Your AC detector is probably not going to work as you wish. With 230 VAC applied, the current through the optocoupler emitter will be 230/22K, or about 10 ma. That is just barely enough to affect the detector, and probably not enough to pull the output to ground - certainly not with 2.2K to 24 volts.

What is the purpose of the zener diode, and the diode in parallel with it? Is it acceptable for the output to pulse at the line frequency?

It would be very useful for you to explain why you designed the circuit the way you did. Can you give us the theory of operation?
 

Thread Starter

dswartz2

Joined May 19, 2009
31
OK.

I am trying to design a board for an interface that will take any AC input signal, and still have a 24Vdc output signal.

My load is called an IDD. It is a door drive that runs on 24Vdc. It is a low active IDD, which means it is at a constant 24V and when it drops to zero, it reads it as an incoming signal, which will then operate for whatever input signal was called. When the optocoupler is off, the constant 24V is being drawn in to the IDD. When the optocoupler turns on, it brings the 24V to ground, which gives the IDD the low signal.

For example: The "open door" push-button is pushed. This sends the AC signal to the optocoupler. The optocoupler then turns on, and brings the constant 24Vdc on the collector to ground. This, in turn, gives the IDD a low signal, which would then trigger the door to open.


The output cannot pulse because it has to keep the constant low signal until the door is all the way open.

I put the diode in parallel with the zener because I was hoping that the diode in the optocoupler and the one right outside it on the input would handle both the positive and negative ripples of the AC input. This was the main part that I wanted to have some answers to....

I hope this explains it a little better.
 

beenthere

Joined Apr 20, 2004
15,819
You need to make the AC into DC for a constant signal. You need to decide on the lowest level AC voltage the circuit can respond to. You will need to regulate the rectified AC so the current through the optocoupler is constant over the range of AC input voltages.

You may need to use a larger pullup resistor on the optocoupler collector.
 

Thread Starter

dswartz2

Joined May 19, 2009
31
bertus,

I'm sorry, i never noticed that you suggested that circuit to me



I did change the types of optocouplers i was using, they accept up to 80mA and a forward voltage from 1.2 up to 1.4 V. This makes it easier to be able to use a lot wider range of inputs.

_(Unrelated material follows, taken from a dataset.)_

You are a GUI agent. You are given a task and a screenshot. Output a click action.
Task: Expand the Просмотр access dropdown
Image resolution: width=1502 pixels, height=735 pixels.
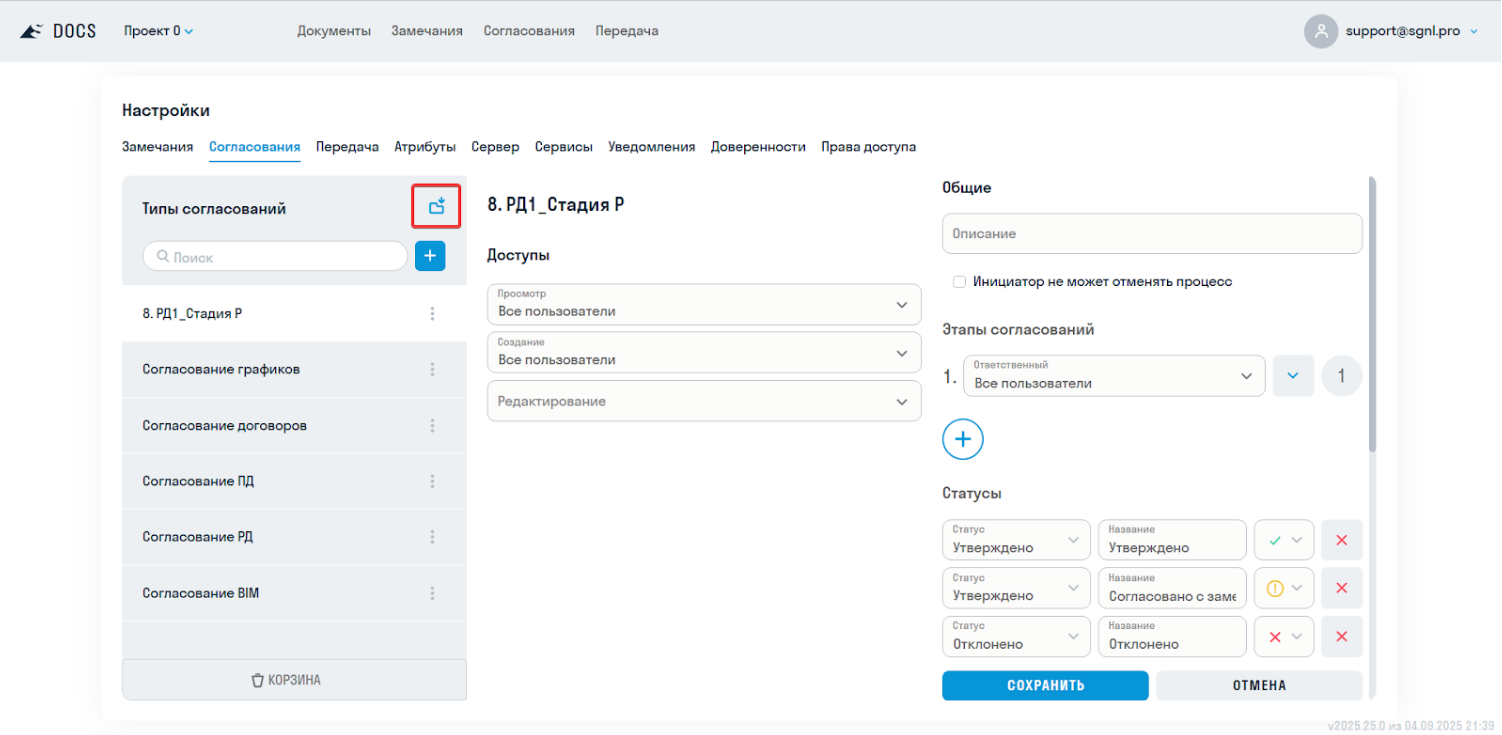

So, this circuit you have shown can take both DC and AC voltage inputs? And what ranges were they?
 

bertus

Joined Apr 5, 2008
22,270
Hello,

The 15K resistor limits the current at high input voltages.
The bridge rectifier turns the AC into DC.
The bridge rectifiers also can be used for DC input (polarity does not matter).
The capacitor fills the gaps in the AC pulses at the output of the bridge rectfier in case of AC input.
The Zener diode limits the voltage.
The 820 Ohm resistor limits the current through the led to ca. 15 mA.

I do not know the sensitivity of the optocoupler at low input voltages.
perhaps you will have to "play" with the values of the reisitors.

Greetings,
Bertus
 

Thread Starter

dswartz2

Joined May 19, 2009
31
hello,

thanks for the explaination of the circuit.

What I don't understand, is how can I use a 35V rated cap. if i'm inputing 230Vac in to the rectifier? Just at 110Vac, the positive end of the rectifier is 50Vdc!

What is the problem here?
 

bertus

Joined Apr 5, 2008
22,270
Hello,

The zener diode will top the voltage at 15 Volts.
I always take 2X the voltage used for the capacitor 35 Volts is the closest value.

Greetings,
Bertus
 

Thread Starter

dswartz2

Joined May 19, 2009
31
alright... instead of a 15V zener, I used a 51V because I had it laying around. I changed the resistor on the input of the opto to work for this.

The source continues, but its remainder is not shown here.